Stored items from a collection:
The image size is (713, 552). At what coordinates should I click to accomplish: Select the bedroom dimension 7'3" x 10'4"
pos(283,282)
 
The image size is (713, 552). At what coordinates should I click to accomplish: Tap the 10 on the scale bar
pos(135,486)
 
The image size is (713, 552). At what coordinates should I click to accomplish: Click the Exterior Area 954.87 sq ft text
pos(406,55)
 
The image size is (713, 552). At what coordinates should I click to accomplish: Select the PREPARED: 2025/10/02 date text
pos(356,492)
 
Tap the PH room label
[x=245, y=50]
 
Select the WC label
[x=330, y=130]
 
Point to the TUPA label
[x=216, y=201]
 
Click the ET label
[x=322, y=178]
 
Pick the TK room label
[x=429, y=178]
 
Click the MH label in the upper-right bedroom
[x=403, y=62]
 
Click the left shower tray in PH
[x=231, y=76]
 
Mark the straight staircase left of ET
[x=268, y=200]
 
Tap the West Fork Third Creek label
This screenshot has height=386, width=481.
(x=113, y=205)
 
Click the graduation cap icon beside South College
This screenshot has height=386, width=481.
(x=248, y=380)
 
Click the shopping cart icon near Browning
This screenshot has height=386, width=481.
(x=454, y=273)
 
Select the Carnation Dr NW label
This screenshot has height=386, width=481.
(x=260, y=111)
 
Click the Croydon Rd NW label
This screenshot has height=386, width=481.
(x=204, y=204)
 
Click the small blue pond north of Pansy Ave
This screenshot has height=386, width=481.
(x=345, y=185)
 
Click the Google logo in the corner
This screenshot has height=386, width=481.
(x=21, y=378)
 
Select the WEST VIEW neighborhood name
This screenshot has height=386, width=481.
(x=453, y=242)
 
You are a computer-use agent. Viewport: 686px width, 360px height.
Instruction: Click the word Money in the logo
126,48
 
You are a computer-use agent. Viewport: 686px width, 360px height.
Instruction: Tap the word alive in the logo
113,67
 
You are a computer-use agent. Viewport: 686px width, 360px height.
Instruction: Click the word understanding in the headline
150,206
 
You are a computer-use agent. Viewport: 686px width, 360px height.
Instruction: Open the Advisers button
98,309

* [Exercise brief] Write out everything from the line containing "Select the Carnation Dr NW label" down to the line containing "(x=453, y=242)", switching "Click" to "Press" and keeping all else unchanged.

* [Solved problem]
Select the Carnation Dr NW label
This screenshot has height=386, width=481.
(x=260, y=111)
 
Press the Croydon Rd NW label
This screenshot has height=386, width=481.
(x=204, y=204)
 
Press the small blue pond north of Pansy Ave
This screenshot has height=386, width=481.
(x=345, y=185)
 
Press the Google logo in the corner
This screenshot has height=386, width=481.
(x=21, y=378)
 
Select the WEST VIEW neighborhood name
This screenshot has height=386, width=481.
(x=453, y=242)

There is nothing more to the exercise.